Plan aquarellé de Montpellier figurant l'adduction d'eau, XVIIIe siècle. Archives de Montpellier, II 150.
La place du Peyrou en 1819
Depuis 1804, des allées ombragées ont été aménagées sur le terre-plein central pour l’agrément des promeneurs. La légende de ce plan de 1819 mentionne quatre « boulingrins » (lettre b) désignant des pelouses entourées de bordures (déformation de l'anglais bowling green par allusion au terrain gazonné sur lequel ce jeu britannique se pratique).
La lettre c indique « l’emplacement d’une statue équestre projetée ». La statue équestre du roi a en effet disparu, fondue sous la Révolution. Une copie en bronze de dimensions plus modestes y sera érigée en 1838.
Plan de la place du Peyrou, 1819. Archives de Montpellier, 2 Fi 188.

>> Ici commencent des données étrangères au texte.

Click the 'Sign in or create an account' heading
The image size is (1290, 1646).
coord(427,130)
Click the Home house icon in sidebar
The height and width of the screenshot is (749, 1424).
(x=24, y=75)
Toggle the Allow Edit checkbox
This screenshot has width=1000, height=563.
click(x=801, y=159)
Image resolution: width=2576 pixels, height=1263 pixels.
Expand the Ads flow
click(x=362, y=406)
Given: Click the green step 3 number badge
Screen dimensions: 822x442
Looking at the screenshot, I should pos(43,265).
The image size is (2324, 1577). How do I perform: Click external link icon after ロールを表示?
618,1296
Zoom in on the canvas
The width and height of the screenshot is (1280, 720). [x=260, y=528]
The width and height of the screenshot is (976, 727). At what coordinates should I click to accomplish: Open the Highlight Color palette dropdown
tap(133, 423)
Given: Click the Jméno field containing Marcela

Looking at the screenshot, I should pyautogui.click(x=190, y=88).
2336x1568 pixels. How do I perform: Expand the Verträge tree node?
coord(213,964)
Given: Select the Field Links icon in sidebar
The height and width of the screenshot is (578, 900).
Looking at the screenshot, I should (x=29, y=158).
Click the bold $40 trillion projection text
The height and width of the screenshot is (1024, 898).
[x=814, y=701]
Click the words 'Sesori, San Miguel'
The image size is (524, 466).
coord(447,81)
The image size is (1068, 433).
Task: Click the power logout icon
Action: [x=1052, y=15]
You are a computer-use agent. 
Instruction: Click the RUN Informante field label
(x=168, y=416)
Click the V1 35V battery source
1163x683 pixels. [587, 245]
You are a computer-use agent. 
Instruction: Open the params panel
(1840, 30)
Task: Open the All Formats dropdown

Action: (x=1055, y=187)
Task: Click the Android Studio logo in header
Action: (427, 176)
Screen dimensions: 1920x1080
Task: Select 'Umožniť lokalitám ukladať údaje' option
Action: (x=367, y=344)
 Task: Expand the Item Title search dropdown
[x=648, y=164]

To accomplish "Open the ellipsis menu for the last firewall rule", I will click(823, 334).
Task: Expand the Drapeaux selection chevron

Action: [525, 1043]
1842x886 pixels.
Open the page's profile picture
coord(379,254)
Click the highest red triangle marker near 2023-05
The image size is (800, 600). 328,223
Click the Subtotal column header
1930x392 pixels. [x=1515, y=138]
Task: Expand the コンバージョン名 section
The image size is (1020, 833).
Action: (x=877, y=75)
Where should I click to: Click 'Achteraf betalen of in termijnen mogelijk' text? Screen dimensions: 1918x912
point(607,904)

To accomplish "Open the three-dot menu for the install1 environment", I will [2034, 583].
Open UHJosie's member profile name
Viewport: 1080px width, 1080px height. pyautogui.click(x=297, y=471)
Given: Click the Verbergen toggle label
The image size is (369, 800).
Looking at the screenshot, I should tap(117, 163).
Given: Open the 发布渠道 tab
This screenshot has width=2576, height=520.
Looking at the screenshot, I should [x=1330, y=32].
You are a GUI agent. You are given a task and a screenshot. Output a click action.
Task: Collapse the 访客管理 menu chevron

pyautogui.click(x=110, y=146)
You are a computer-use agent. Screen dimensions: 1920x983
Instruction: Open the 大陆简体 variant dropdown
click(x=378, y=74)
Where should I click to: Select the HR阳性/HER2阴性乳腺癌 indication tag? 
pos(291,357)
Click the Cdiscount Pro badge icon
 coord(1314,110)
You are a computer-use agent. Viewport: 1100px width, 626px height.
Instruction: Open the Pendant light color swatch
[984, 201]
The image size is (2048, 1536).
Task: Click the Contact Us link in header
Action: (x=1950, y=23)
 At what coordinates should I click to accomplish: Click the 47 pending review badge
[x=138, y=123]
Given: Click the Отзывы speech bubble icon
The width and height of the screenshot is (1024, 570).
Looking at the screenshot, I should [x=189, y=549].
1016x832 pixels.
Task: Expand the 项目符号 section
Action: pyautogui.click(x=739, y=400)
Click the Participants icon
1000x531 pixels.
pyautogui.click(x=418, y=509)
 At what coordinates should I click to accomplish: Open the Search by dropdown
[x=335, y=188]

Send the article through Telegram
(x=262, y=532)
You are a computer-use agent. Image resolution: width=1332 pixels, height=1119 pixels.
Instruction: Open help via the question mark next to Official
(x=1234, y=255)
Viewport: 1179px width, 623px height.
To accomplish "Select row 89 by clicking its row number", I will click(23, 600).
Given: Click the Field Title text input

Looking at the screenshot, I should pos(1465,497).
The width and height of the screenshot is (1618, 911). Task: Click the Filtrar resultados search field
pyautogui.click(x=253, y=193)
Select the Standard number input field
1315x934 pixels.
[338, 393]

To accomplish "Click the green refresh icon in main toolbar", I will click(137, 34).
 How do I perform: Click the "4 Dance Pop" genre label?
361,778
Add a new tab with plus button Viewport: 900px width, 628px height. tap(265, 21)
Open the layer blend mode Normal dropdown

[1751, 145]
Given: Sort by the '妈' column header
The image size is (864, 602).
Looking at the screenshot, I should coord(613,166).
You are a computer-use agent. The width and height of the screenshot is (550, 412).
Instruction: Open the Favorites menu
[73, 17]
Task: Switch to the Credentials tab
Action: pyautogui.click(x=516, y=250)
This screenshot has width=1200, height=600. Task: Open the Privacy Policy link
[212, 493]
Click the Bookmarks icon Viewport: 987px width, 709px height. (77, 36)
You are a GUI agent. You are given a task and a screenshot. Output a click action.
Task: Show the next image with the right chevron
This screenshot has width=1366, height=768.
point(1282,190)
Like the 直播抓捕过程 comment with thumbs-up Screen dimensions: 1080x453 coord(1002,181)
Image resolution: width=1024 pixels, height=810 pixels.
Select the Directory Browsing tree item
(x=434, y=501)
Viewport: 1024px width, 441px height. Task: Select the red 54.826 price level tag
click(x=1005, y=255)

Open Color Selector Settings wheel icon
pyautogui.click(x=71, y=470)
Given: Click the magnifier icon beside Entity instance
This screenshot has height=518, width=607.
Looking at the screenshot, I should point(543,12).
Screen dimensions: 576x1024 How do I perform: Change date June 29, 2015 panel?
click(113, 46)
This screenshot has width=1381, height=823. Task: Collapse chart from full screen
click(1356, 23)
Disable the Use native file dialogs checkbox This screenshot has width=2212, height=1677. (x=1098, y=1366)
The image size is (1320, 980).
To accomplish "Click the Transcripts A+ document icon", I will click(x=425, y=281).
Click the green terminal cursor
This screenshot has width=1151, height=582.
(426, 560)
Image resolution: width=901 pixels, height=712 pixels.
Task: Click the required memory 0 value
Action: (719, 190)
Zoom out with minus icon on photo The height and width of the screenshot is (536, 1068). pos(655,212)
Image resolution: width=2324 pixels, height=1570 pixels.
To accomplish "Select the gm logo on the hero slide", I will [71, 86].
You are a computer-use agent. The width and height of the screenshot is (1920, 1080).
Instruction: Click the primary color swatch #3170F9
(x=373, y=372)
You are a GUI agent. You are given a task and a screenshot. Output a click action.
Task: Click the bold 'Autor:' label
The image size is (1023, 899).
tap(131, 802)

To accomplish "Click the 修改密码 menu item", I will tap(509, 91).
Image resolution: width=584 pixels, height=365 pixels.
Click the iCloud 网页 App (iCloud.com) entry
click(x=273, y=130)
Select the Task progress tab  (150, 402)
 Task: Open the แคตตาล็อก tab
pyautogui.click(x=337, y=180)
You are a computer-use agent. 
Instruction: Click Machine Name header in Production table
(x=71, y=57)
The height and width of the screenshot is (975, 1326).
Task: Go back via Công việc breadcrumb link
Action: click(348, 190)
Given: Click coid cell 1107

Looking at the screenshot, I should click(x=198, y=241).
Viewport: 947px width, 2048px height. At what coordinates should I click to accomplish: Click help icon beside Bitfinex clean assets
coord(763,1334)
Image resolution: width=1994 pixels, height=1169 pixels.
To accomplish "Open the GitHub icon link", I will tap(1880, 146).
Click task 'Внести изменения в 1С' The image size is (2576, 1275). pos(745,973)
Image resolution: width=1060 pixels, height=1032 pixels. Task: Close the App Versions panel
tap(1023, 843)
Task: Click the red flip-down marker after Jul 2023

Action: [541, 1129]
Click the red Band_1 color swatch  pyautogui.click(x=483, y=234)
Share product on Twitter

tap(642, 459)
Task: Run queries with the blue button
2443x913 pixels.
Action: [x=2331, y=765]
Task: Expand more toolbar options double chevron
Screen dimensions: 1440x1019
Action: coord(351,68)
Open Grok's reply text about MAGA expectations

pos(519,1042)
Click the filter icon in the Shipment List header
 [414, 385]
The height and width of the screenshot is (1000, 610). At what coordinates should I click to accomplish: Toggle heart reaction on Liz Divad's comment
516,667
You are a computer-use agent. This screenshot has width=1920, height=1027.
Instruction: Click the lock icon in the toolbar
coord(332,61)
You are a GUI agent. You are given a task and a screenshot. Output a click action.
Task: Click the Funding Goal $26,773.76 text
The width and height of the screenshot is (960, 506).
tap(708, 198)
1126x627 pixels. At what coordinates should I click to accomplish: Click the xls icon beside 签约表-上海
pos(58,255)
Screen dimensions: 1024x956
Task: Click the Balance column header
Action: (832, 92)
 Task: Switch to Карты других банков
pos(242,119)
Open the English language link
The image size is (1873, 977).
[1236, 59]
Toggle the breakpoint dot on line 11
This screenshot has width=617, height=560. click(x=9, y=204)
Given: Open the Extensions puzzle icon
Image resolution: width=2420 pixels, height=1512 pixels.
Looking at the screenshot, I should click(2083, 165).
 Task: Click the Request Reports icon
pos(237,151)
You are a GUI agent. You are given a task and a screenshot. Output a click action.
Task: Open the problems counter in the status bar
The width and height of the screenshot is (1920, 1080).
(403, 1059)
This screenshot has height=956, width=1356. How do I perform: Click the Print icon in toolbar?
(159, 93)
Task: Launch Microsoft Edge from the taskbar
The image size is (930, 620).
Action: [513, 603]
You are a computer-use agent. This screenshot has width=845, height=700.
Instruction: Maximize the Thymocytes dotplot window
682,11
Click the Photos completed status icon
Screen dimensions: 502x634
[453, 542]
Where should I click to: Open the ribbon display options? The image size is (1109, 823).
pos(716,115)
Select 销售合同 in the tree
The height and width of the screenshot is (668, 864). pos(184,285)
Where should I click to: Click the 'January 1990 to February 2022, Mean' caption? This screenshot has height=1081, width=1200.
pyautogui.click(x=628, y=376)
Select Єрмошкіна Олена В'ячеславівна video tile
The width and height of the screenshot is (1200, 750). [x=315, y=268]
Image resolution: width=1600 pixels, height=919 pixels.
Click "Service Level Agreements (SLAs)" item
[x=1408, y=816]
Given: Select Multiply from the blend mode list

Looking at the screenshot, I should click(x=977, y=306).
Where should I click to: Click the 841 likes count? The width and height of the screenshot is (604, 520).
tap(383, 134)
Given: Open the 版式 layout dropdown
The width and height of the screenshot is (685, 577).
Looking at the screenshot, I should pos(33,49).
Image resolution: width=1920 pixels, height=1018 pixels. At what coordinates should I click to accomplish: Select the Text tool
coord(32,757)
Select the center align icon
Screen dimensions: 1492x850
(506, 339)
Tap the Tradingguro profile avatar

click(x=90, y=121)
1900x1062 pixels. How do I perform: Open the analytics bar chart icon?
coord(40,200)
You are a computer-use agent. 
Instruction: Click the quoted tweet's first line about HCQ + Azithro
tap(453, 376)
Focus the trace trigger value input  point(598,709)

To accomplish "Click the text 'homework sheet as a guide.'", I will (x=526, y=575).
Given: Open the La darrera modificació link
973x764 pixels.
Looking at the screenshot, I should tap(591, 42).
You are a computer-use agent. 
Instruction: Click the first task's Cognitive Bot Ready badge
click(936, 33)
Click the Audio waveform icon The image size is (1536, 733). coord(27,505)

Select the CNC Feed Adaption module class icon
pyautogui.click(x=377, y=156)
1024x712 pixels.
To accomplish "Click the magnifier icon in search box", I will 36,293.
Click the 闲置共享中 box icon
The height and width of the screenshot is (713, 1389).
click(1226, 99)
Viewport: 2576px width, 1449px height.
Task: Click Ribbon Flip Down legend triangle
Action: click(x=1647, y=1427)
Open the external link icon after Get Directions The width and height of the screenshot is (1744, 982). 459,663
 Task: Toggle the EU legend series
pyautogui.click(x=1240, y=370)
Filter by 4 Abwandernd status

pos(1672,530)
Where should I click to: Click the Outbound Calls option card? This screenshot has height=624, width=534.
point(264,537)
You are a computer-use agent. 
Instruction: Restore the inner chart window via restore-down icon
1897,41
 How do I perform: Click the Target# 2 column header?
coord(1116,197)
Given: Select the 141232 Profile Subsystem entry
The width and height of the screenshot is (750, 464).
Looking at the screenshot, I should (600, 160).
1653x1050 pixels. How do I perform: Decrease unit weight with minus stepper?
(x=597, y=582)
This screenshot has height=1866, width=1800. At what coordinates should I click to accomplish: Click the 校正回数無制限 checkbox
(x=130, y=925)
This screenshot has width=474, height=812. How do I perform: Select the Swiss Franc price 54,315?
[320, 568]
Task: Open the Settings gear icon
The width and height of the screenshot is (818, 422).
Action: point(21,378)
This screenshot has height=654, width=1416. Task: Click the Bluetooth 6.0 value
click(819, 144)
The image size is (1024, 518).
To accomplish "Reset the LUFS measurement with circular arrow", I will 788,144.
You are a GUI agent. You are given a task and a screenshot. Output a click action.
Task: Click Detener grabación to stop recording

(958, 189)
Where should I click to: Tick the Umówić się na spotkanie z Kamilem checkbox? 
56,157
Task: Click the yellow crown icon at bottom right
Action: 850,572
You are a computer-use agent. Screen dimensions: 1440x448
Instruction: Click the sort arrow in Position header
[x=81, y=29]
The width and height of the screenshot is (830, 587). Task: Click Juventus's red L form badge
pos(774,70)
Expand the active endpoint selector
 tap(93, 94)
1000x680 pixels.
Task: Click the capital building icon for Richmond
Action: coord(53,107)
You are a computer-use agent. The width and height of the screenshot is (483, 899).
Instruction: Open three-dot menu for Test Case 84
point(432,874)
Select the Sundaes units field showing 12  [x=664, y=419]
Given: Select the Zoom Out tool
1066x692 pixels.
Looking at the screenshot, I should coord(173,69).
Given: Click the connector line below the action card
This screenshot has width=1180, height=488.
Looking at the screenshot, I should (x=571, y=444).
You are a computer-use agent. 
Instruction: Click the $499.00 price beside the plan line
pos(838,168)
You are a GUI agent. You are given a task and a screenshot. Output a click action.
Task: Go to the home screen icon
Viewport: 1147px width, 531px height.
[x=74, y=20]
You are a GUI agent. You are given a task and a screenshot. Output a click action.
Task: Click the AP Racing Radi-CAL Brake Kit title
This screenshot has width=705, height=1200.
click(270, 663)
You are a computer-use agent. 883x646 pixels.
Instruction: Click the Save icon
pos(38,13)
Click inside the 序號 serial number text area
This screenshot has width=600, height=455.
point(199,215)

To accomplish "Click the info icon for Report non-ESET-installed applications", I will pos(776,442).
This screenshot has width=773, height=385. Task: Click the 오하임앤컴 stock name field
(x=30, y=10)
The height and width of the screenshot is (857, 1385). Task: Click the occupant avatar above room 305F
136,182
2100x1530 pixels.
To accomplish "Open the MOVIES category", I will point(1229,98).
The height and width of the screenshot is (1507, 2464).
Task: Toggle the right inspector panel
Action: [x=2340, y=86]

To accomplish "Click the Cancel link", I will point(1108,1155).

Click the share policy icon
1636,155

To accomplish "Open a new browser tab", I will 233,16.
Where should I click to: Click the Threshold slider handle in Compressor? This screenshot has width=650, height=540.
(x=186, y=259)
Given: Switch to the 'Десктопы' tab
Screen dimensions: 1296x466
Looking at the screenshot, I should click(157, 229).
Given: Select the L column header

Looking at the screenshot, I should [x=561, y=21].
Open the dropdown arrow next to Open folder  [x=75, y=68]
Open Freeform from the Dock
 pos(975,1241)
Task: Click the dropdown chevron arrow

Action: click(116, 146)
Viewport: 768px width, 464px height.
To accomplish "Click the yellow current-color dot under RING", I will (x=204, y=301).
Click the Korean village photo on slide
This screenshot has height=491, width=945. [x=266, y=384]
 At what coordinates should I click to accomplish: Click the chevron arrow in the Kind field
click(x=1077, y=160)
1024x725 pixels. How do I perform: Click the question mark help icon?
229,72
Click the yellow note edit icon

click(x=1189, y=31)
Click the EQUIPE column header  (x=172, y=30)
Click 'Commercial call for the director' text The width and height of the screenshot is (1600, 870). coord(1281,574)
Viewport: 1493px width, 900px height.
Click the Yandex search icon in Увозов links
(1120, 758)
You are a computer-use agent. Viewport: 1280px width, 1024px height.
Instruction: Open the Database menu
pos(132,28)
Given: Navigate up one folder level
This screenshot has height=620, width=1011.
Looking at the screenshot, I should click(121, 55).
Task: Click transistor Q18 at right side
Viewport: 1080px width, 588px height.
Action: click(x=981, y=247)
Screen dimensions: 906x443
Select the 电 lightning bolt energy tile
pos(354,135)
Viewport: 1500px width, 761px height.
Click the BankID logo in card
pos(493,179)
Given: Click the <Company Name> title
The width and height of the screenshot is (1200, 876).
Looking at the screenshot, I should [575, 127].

Le château d’eau construit en 1768 par Jean-Antoine Giral (1713-1787), a également été partiellement détruit pendant la période révolutionnaire. Sa coupole de pierre est remplacée par une structure métallique évoquant sa forme d’origine.
Château d'eau, gravure, 1819, détail. Archives de Montpellier, 2 Fi 188.
Afin d’assurer une vue dégagée, des arrêts du conseil du roi de 1775 et 1779 interdisent à tout bâtiment de dépasser le niveau de la promenade haute. Cette règle ne sera enfreinte par la suite que lors de l’édification de l’église Sainte-Anne en 1866.
Vue de la promenade du Peyrou vers 1820, aquarelle de Charles Abric. Archives de Montpellier, 14 Fi 2.
Le château d'eau du Peyrou, d'après Laurens, estampe, XIXe siècle. Musée du Vieux Montpellier, 2011.0.174.
La promenade du Peyrou, d'après Boilly, estampe, XIXe. siècle Musée du vieux Montpellier, 2011.0.78
Baignade interdite dans les bassins du Peyrou
Les grands bassins remplis d’eau fraîche sont convoités par les Montpelliérains. Afin de conserver la pureté des eaux et la propreté des lieux publics, la police est obligée de rappeler à intervalles réguliers la réglementation des promenades.
Cette ordonnance du 5 avril 1783 interdit de se « baigner » dans les bassins, mais aussi d’y « panser les chevaux », de « laver les chaises roulantes et autres voitures », « blé, batterie de cuisine » et « herbes », ou bien « d’intercepter ou détourner le cours ordinaire des eaux ».
Les personnes ne respectant pas ce règlement risquent une peine de 10 livres d’amende, voire de la prison « pour ceux qui se baigneront dans lesdits bassins ». Et les « pères, mères et maîtres » sont déclarés « civilement tenus et responsables des contraventions de leurs enfants, serviteurs et domestiques ».
Ordonnance du bureau de police, affiche, 1783. Archives de Montpellier, FF 216.
Le Peyrou en cartes postales
Depuis le 19e siècle, la place du Peyrou est prisée par les touristes et les promeneurs pour ses vastes espaces, ses allées ombragées, sa perspective et la beauté des monuments. Les socles de pierre entourant l’allée haute devaient initialement recevoir des statues d’hommes illustres, contemporains de Louis XIV, qui n’ont jamais été exécutées. Sur les deux socles encadrant l’entrée de l’allée centrale, sont installés depuis 1883 les lions et d’angelots du sculpteur biterrois Jean Antoine Injalbert (1845-1933). Les angelots symbolisent l’amour domptant la force, représentée par les lions.
La place du Peyrou emblème de la ville de Montpellier
Cette affiche dessinée en 1927 par Jean Julien (1878-1968) vante le patrimoine montpelliérain.
Siège de l’évêché, capitale d’une région viticole et célèbre pour son université de médecine, Montpellier est symbolisée par la cathédrale, des grappes de raisins et le caducée.
Le thème central de l’affiche reste cependant la place du Peyrou devenue emblème de la ville.
Affiche publicitaire de la Cie des chemins de fer Paris-Lyon-Méditerranée (PLM), 1927. Archives de Montpellier, 18 Fi 11.